Фрагмент текста:
Блок. Унижение. Прочтение
Желтый зимний закат за окном.
В черных сучьях дерев обнаженных
К эшафоту на казнь осужденных
Поведут на закате таком).
Красный штоф полинялых диванов,
Пропыленные кисти портьер…
В этой комнате, в звоне стаканов,
Купчик, шулер, студент, офицер…
Этих голых рисунков журнала
Не людская касалась рука…
И рука подлеца нажимала
Эту грязную кнопку звонка…
Чу! По мягким коврам прозвенели
Шпоры, смех, заглушенный дверьми…
Разве дом этот — дом в самом деле?
Разве так суждено меж людьми?
Разве рад я сегодняшней встрече?
Что ты ликом бела, словно плат?
Что в твои обнаженные плечи
Бьет огромный холодный закат?
Только губы с запекшейся кровью
На иконе твоей золотой
(Разве это мы звали любовью?)
Преломились безумной чертой…
В желтом, зимнем, огромном закате
Утонула (так пышно!) кровать…
Еще тесно дышать от объятий,
Но ты свищешь опять и опять…
Он не весел — твой свист замогильный…
Чу! опять — бормотание шпор…
Словно змей, тяжкий, сытый и пыльный,
Шлейф твой с кресел ползет на ковер…
Ты смела! Так еще будь бесстрашней!
Я — не муж, не жених твой, не друг!
Так вонзай же, мой ангел вчерашний,
В сердце — острый французский каблук!
6 декабря 1911
– «Красный штоф полинялых диванов…» – штоф – «Штофом также назывался сосуд для крепких спиртных напитков ёмкостью в один штоф (десятериковый или осьмериковый). Обычно штофы изготавливались из зелёного стекла и имели приземистую четырёхгранную форму с коротким горлышком, которое закрывалось пробкой.» (Из словарей)
Из Примечаний к данному стихотворению в «Полном собрании сочинений и писем в двадцати томах» А.А. Блока:
«
– «Красный штоф полинялых диванов, // Пропыленные кисти портьер ...» – Е.Б. Тагер писал о "трансформации предметных черт якобы реальной действительности": "Средствами интерьера публичного дома, оскорбительной пошлостью всего антуража пользуется Блок, чтобы вскрыть нечеловечность, царящую в действительности" (Taгep Е.Б. Мотивы "возмездия" и "страшного мира" в лирике Блока// ЛН. Т. 92. Кн. 1. с. 94).

Задания к упражнению:
**1)** Перечислите всех, кто в материале о стихотворении «Унижение» назван среди находящихся в комнате «в звоне стаканов».
**2)** Пожалуйста, продолжите материал о стихотворении «Унижение» после его последнего предложения.
Записи ниже никак не связаны с материалом о стихотворении «Унижение».

Записи из набора данных:

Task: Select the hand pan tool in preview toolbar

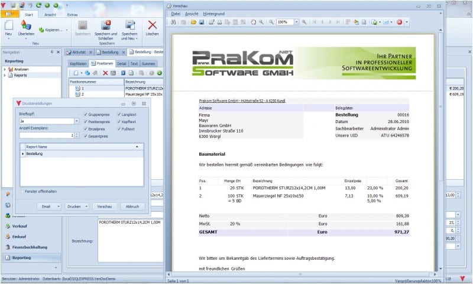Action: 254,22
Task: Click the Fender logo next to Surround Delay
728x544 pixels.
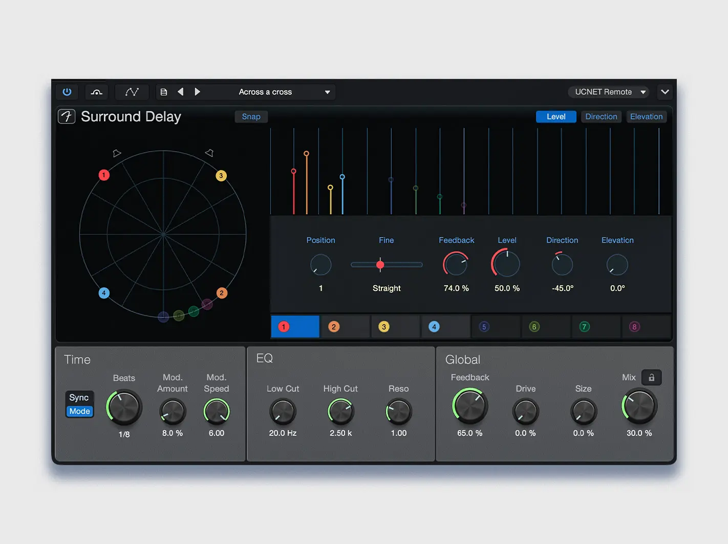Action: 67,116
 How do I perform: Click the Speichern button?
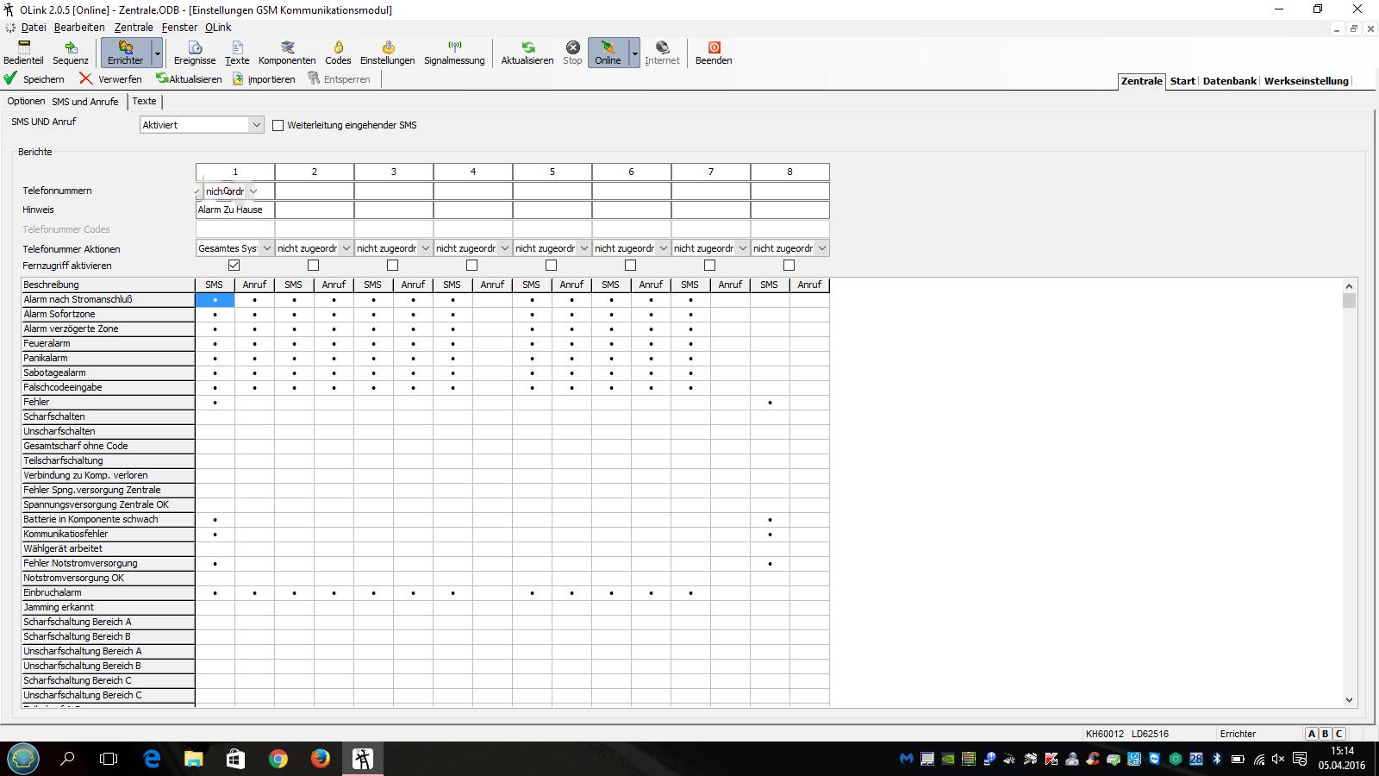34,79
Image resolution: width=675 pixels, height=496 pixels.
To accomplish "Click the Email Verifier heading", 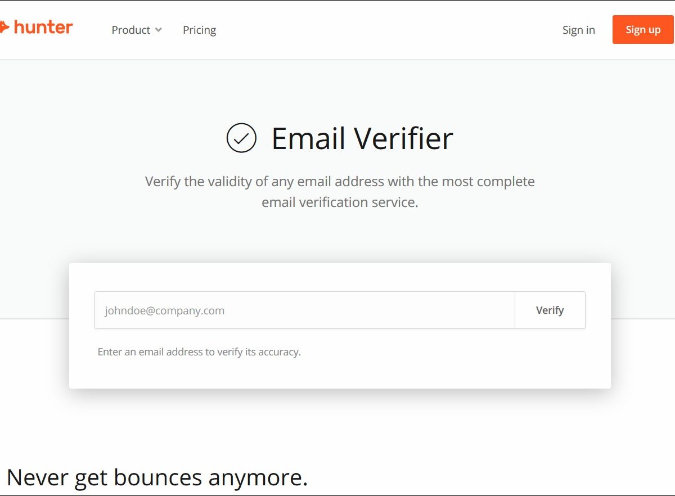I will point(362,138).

Ответы к заданиям:
**1)** Купчик, шулер, студент, офицер.

**2)**
»
«– Желтый зимний закат за окном» – Какие зори горели для Блока весной 901-ого года!
(
«…началось хождение около островов и в поле за Старой Деревней, где произошло то, что я определял, как Видения (закаты)».
«…Тут же закаты брезжат видениями, исторгающими слезы, огонь и песню…»
Ал. Блок. Дневники 18 года о весне 1901.
)
А теперь – желтая, зимняя, холодная питерская, бесконечная заря… Та же самая –«желтая», заставленная фонарями? Так это он догнал, выследил, нашел незнакомку из ресторана? Ту самую, которая тогда с бежала от него –
Ты рванулась движеньем испуганной птицы,
Ты прошла, словно сон мой легка…
И вздохнули духи, задремали ресницы,
Зашептались тревожно шелка.
Но теперь осталось только застыть:
Разве так суждено меж людьми?
Разве рад я сегодняшней встрече?
Что ты ликом бела, словно плат?
Что в твои обнаженные плечи
Бьет огромный холодный закат?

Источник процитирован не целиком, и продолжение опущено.